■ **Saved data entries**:
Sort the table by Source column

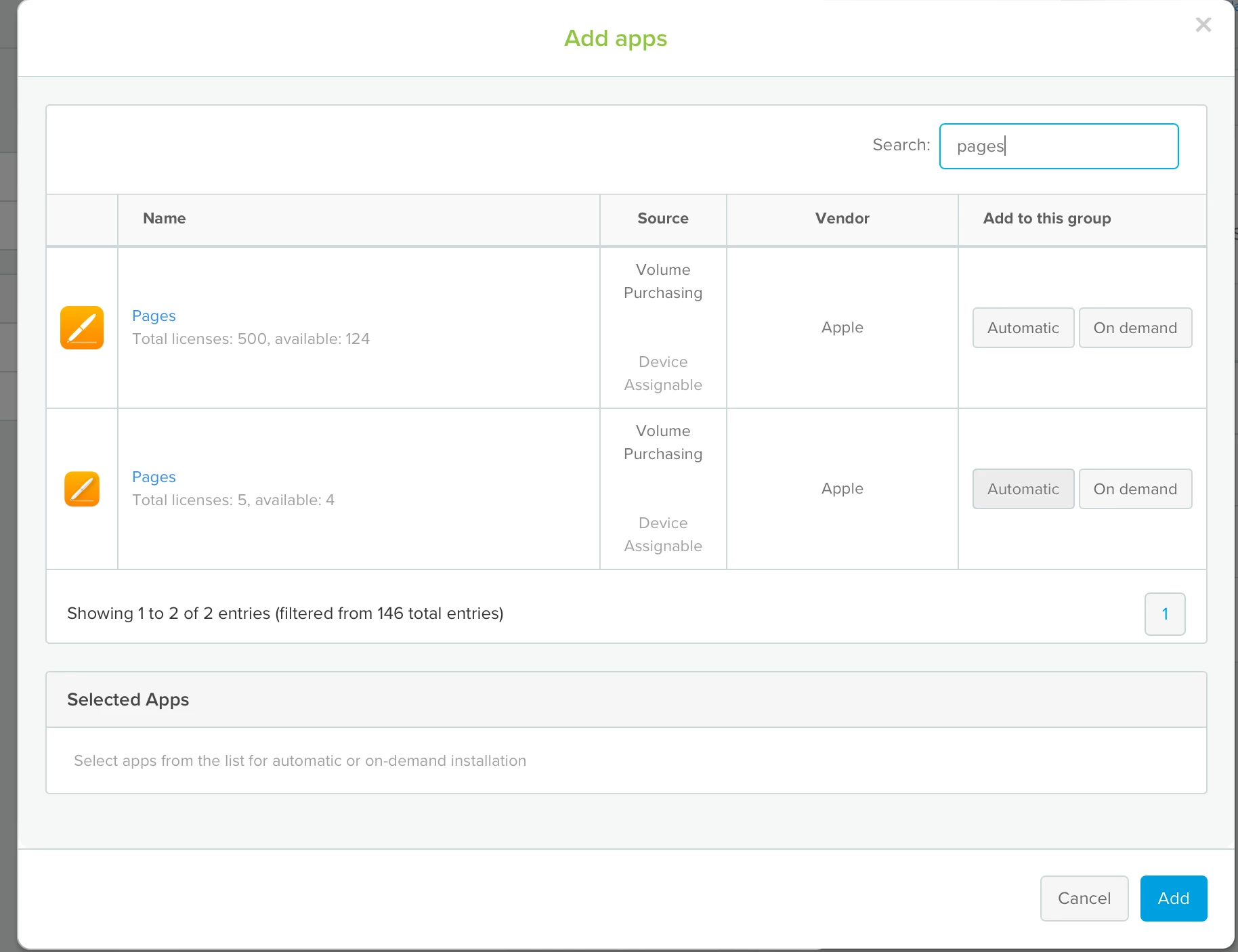[x=662, y=218]
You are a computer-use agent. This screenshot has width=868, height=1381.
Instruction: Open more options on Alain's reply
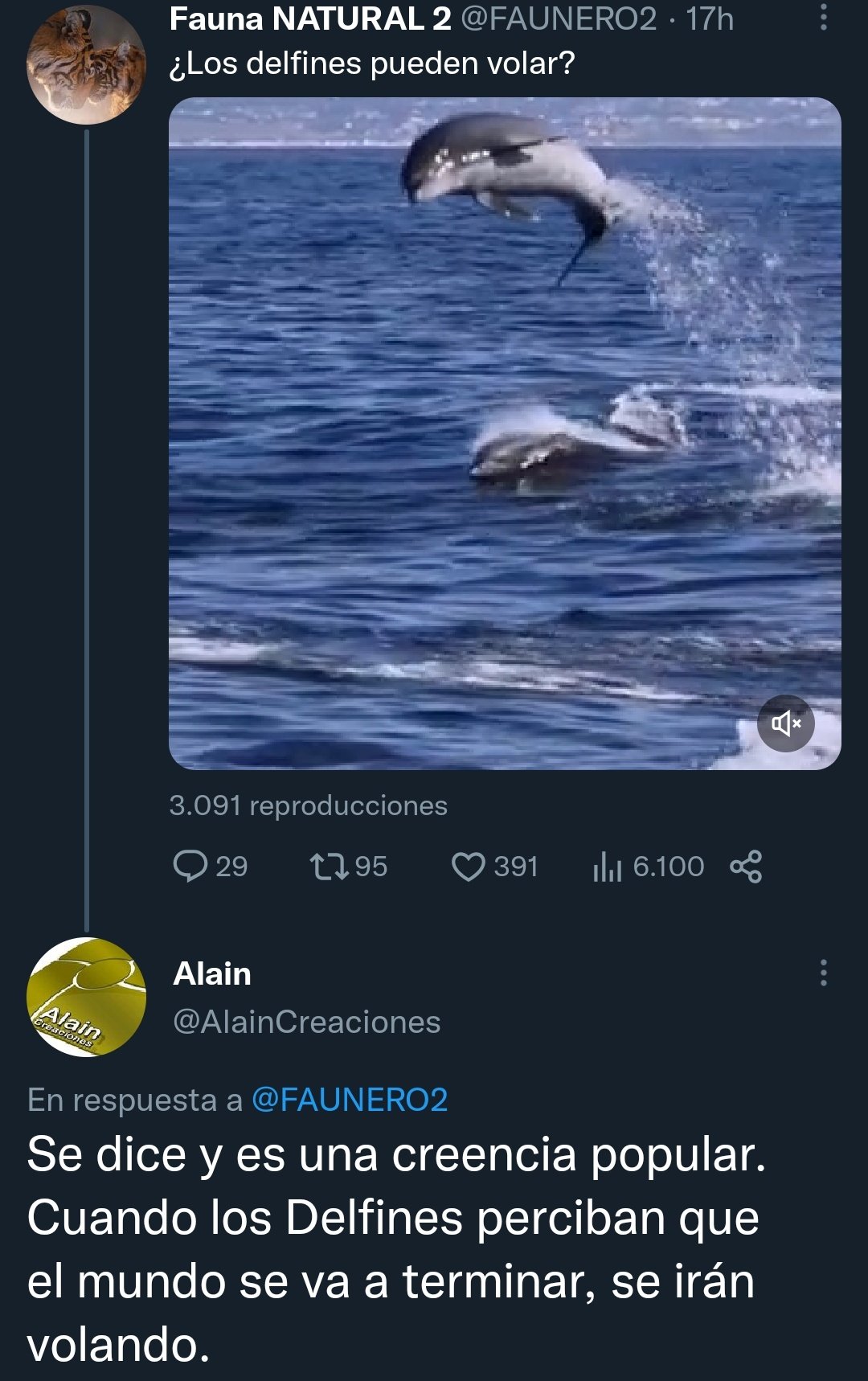coord(823,973)
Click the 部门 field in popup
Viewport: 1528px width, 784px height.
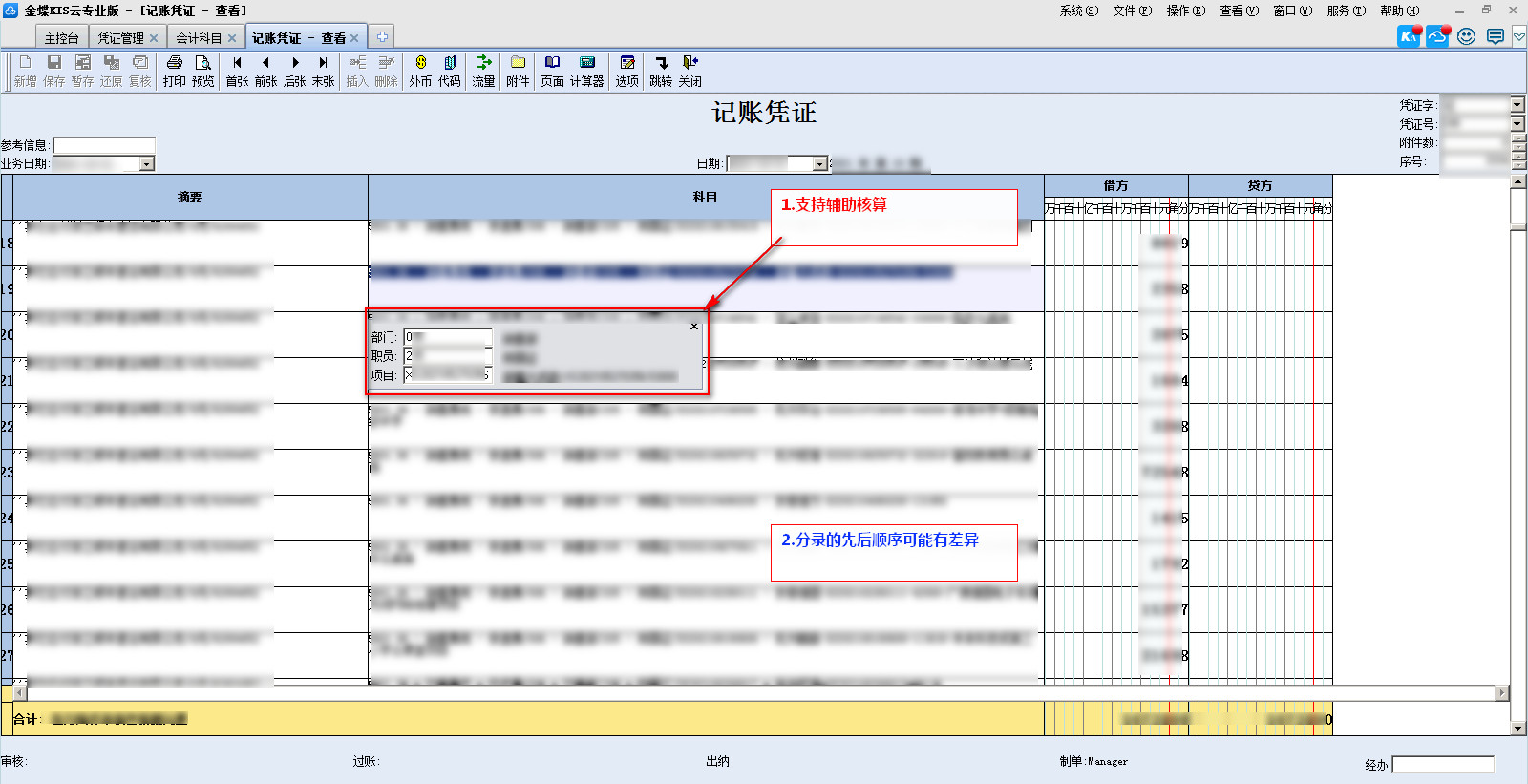447,337
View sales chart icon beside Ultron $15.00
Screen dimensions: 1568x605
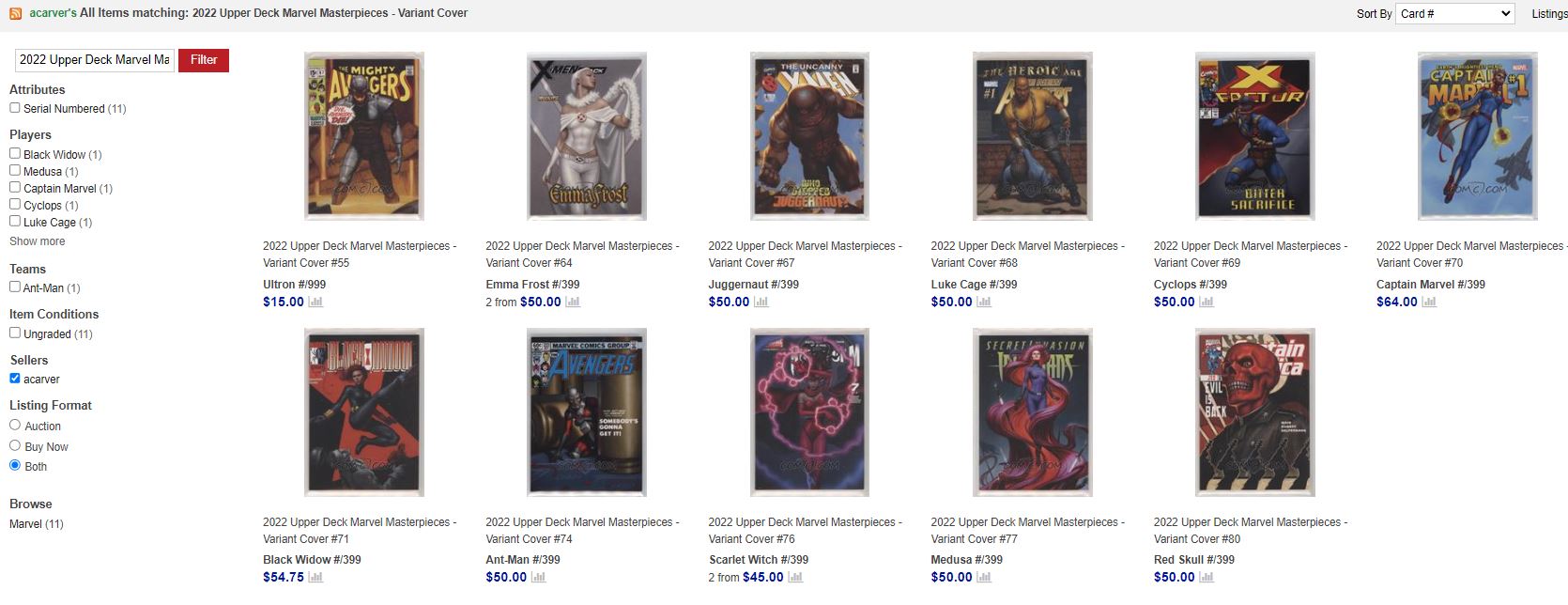[x=315, y=302]
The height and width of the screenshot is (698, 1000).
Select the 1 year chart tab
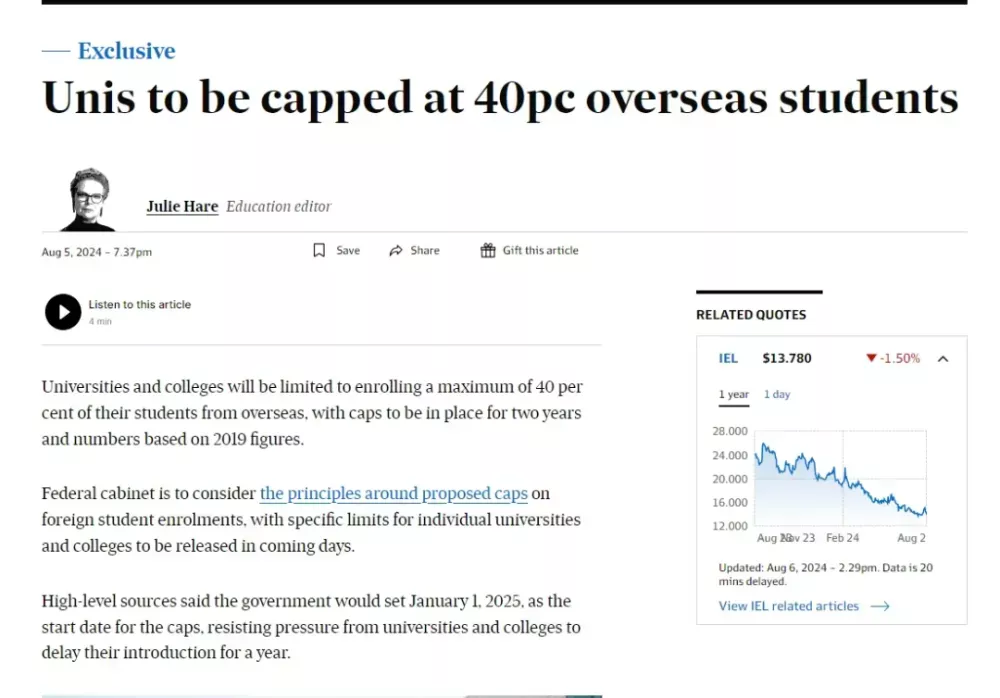pyautogui.click(x=733, y=394)
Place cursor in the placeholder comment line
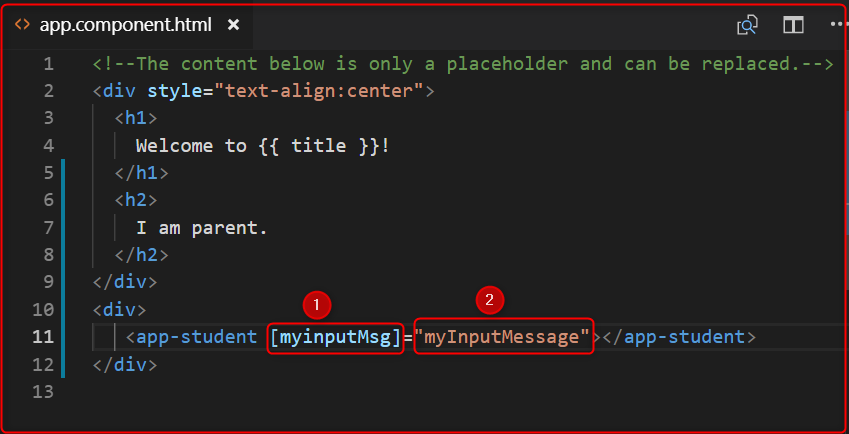 pyautogui.click(x=462, y=65)
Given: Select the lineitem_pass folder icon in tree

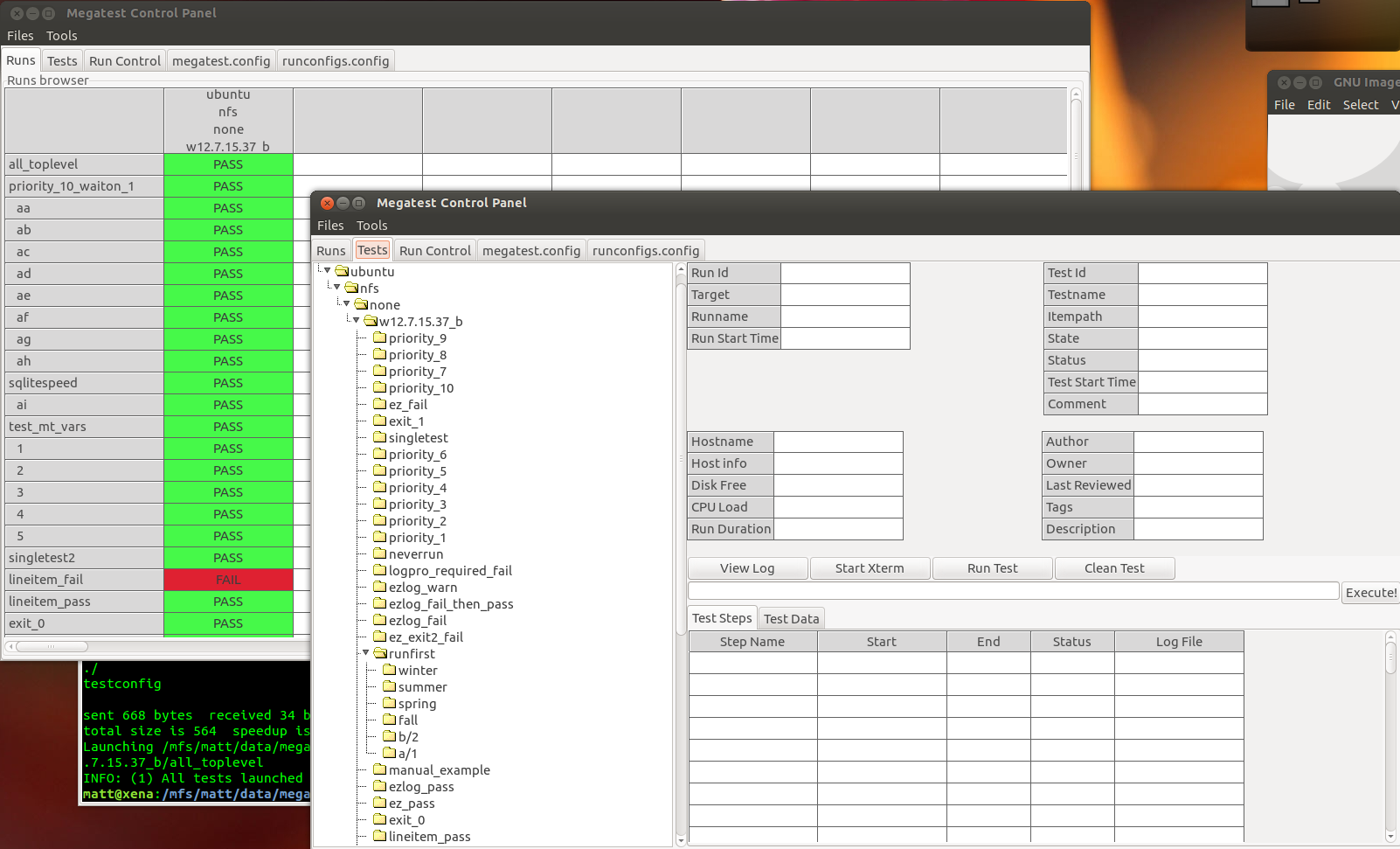Looking at the screenshot, I should click(379, 836).
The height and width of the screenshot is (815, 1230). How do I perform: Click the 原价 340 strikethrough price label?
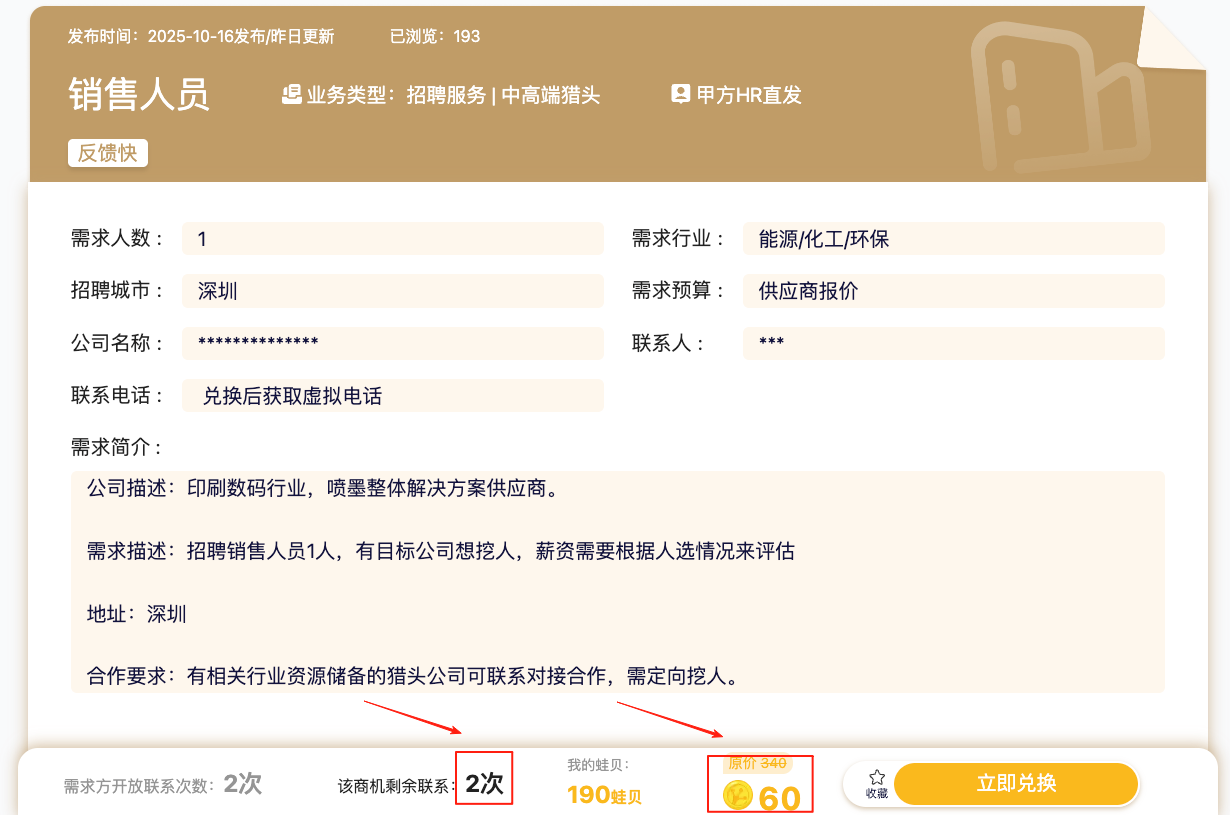[x=756, y=764]

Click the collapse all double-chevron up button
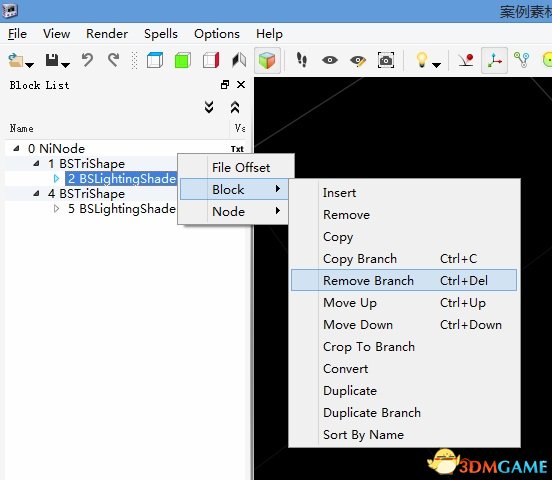pos(235,107)
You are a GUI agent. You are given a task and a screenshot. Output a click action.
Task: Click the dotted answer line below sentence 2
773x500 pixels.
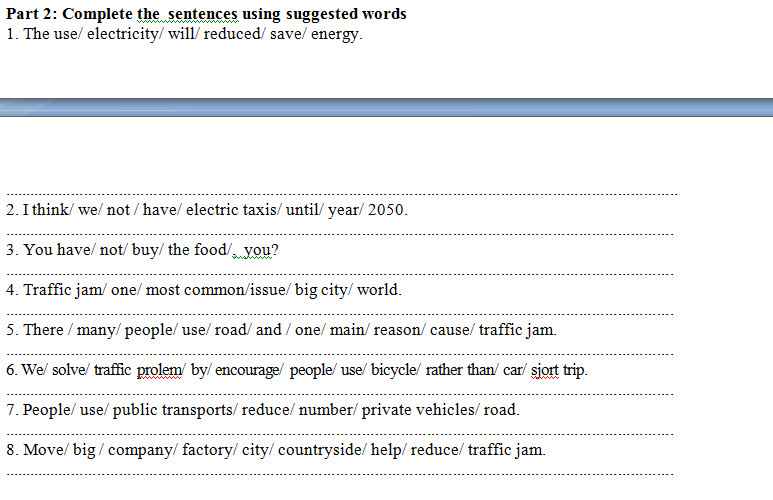[x=342, y=234]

■ **Aim of the exercise**: Reproduce each line of the records above, exactly and without pictures.

■ **Result for this task**:
Sort the table by Source column

[x=662, y=218]
You are a computer-use agent. This screenshot has width=868, height=1381.
Instruction: Open more options on Alain's reply
coord(823,973)
Click the 部门 field in popup
Viewport: 1528px width, 784px height.
447,337
View sales chart icon beside Ultron $15.00
Screen dimensions: 1568x605
[x=315, y=302]
The height and width of the screenshot is (698, 1000).
Select the 1 year chart tab
pyautogui.click(x=733, y=394)
Place cursor in the placeholder comment line
 pyautogui.click(x=462, y=65)
Given: Select the lineitem_pass folder icon in tree

Looking at the screenshot, I should click(379, 836).
The height and width of the screenshot is (815, 1230). How do I perform: Click the 原价 340 strikethrough price label?
[x=756, y=764]

Click the collapse all double-chevron up button
pos(235,107)
You are a GUI agent. You are given a task and a screenshot. Output a click action.
Task: Click the dotted answer line below sentence 2
773x500 pixels.
[x=342, y=234]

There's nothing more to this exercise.